## WORK ITEM
Exactly the lines from the start of the data below through the line containing "Incident sur le" must be returned, and no others.

## SUPPLIED MATERIAL

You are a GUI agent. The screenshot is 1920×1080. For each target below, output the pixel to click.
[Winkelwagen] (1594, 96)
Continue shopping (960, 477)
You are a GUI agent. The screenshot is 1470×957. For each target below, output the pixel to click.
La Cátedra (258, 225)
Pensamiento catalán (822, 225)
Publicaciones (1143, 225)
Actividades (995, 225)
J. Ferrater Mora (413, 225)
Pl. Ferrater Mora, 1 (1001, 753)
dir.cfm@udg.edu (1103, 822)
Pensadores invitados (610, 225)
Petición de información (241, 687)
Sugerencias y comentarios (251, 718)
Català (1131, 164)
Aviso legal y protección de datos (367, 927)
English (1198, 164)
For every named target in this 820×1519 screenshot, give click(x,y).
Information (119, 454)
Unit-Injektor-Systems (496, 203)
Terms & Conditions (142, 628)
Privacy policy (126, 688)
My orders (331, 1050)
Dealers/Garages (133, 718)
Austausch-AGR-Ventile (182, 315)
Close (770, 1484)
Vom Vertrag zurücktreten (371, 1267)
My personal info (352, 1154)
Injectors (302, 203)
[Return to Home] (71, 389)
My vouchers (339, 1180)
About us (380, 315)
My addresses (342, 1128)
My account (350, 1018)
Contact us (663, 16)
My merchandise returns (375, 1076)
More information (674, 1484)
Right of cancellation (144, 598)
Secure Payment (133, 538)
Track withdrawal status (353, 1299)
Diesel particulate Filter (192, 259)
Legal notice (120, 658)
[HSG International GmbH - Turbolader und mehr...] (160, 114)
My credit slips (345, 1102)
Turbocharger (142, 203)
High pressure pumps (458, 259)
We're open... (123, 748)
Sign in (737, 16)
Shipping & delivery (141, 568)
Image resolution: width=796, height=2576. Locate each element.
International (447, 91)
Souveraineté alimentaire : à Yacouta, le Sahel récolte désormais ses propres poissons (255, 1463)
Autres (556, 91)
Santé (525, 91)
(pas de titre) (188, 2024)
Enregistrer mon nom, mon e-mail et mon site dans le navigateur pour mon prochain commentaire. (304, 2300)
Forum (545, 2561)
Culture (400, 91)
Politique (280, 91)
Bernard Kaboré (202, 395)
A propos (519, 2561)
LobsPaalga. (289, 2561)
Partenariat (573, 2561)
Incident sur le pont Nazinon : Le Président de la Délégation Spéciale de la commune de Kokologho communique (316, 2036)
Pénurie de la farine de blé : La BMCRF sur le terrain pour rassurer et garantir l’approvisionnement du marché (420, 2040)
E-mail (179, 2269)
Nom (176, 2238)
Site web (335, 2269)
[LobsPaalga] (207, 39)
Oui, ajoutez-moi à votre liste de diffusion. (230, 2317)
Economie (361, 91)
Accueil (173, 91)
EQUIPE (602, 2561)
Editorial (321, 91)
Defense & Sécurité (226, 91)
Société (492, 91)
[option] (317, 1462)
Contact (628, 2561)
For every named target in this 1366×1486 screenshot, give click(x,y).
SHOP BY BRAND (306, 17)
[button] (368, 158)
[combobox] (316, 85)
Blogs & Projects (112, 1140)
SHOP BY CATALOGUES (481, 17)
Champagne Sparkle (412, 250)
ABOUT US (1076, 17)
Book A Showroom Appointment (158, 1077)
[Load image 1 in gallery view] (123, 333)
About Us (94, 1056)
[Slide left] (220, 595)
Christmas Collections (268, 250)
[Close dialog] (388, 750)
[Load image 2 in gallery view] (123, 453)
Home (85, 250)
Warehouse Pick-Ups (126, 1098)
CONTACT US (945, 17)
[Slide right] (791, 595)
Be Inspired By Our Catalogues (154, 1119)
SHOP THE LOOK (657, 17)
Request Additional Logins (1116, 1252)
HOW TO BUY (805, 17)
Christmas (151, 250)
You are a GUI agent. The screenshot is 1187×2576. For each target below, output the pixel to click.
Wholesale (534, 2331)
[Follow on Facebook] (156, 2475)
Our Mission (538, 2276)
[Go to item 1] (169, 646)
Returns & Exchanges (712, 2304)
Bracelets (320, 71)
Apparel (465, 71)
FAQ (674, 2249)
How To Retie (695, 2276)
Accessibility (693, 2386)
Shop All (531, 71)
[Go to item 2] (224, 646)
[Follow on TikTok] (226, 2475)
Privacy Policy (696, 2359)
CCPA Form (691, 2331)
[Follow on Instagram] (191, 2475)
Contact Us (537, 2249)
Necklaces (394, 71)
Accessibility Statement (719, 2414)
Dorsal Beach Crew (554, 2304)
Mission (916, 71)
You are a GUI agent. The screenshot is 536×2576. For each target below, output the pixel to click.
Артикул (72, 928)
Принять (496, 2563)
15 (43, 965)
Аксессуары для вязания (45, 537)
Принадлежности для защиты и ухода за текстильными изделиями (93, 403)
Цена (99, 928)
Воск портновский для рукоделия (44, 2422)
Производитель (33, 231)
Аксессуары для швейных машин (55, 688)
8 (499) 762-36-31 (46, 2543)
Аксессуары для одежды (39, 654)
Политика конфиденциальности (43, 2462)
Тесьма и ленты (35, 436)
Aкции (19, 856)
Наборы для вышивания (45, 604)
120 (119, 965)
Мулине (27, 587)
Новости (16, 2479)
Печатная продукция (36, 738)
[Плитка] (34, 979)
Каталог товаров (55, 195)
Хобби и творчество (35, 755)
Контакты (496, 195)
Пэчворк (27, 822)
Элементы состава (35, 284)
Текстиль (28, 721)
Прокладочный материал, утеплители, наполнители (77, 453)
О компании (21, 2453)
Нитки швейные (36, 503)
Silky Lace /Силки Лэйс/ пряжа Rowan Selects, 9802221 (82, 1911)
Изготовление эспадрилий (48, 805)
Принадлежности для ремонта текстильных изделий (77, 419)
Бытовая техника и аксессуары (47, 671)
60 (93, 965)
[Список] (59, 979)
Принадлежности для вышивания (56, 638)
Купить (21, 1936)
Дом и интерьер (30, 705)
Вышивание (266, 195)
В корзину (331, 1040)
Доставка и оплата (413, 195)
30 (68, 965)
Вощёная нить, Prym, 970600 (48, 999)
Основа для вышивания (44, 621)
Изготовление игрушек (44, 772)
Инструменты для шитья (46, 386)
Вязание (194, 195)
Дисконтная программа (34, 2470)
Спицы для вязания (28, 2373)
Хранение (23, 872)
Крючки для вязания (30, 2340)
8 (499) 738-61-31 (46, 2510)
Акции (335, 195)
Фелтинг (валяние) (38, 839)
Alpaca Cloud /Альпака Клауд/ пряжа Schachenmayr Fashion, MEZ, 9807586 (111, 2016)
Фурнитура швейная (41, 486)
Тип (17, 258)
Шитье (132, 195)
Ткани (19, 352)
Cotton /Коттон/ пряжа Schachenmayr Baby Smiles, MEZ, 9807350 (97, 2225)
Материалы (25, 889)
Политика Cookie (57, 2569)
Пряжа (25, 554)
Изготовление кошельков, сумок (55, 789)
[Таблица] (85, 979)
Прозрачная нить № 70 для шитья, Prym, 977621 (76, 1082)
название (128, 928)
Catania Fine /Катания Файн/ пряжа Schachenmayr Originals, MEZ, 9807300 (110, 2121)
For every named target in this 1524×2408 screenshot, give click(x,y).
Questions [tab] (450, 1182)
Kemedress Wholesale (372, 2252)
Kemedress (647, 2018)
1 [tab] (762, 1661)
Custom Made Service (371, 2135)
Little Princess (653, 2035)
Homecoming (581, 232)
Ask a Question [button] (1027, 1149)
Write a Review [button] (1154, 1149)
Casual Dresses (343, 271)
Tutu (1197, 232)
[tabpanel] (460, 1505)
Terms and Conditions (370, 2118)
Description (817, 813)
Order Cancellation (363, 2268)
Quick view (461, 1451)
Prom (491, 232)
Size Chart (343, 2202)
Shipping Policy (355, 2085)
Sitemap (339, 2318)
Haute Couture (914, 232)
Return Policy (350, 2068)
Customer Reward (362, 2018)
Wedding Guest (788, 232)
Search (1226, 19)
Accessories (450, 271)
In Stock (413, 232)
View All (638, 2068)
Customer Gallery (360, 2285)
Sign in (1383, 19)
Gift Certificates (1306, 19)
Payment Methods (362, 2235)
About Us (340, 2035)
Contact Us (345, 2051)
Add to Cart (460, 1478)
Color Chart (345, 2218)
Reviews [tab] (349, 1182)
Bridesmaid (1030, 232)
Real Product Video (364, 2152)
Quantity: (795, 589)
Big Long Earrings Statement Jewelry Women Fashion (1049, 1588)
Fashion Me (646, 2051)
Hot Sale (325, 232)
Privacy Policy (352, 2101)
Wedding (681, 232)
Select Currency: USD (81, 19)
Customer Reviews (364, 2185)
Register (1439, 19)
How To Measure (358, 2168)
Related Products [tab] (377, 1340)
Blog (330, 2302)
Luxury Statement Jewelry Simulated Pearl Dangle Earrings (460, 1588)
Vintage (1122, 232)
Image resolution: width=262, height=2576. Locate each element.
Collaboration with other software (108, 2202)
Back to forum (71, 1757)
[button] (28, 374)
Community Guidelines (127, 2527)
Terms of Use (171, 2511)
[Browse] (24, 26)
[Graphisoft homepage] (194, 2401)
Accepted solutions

## RESULT FOR THIS TASK
You are a GUI agent. The screenshot is 1920×1080. For each target below, output the pixel to click.
[Winkelwagen] (1594, 96)
Continue shopping (960, 477)
You are a GUI agent. The screenshot is 1470×957. For each target below, output the pixel to click.
La Cátedra (258, 225)
Pensamiento catalán (822, 225)
Publicaciones (1143, 225)
Actividades (995, 225)
J. Ferrater Mora (413, 225)
Pl. Ferrater Mora, 1 (1001, 753)
dir.cfm@udg.edu (1103, 822)
Pensadores invitados (610, 225)
Petición de información (241, 687)
Sugerencias y comentarios (251, 718)
Català (1131, 164)
Aviso legal y protección de datos (367, 927)
English (1198, 164)
For every named target in this 820×1519 screenshot, give click(x,y).
Information (119, 454)
Unit-Injektor-Systems (496, 203)
Terms & Conditions (142, 628)
Privacy policy (126, 688)
My orders (331, 1050)
Dealers/Garages (133, 718)
Austausch-AGR-Ventile (182, 315)
Close (770, 1484)
Vom Vertrag zurücktreten (371, 1267)
My personal info (352, 1154)
Injectors (302, 203)
[Return to Home] (71, 389)
My vouchers (339, 1180)
About us (380, 315)
My addresses (342, 1128)
My account (350, 1018)
Contact us (663, 16)
My merchandise returns (375, 1076)
More information (674, 1484)
Right of cancellation (144, 598)
Secure Payment (133, 538)
Track withdrawal status (353, 1299)
Diesel particulate Filter (192, 259)
Legal notice (120, 658)
[HSG International GmbH - Turbolader und mehr...] (160, 114)
My credit slips (345, 1102)
Turbocharger (142, 203)
High pressure pumps (458, 259)
We're open... (123, 748)
Sign in (737, 16)
Shipping & delivery (141, 568)
Image resolution: width=796, height=2576. Locate each element.
International (447, 91)
Souveraineté alimentaire : à Yacouta, le Sahel récolte désormais ses propres poissons (255, 1463)
Autres (556, 91)
Santé (525, 91)
(pas de titre) (188, 2024)
Enregistrer mon nom, mon e-mail et mon site dans le navigateur pour mon prochain commentaire. (304, 2300)
Forum (545, 2561)
Culture (400, 91)
Politique (280, 91)
Bernard Kaboré (202, 395)
A propos (519, 2561)
LobsPaalga. (289, 2561)
Partenariat (573, 2561)
Incident sur le pont Nazinon : Le Président de la Délégation Spéciale de la commune de Kokologho communique (316, 2036)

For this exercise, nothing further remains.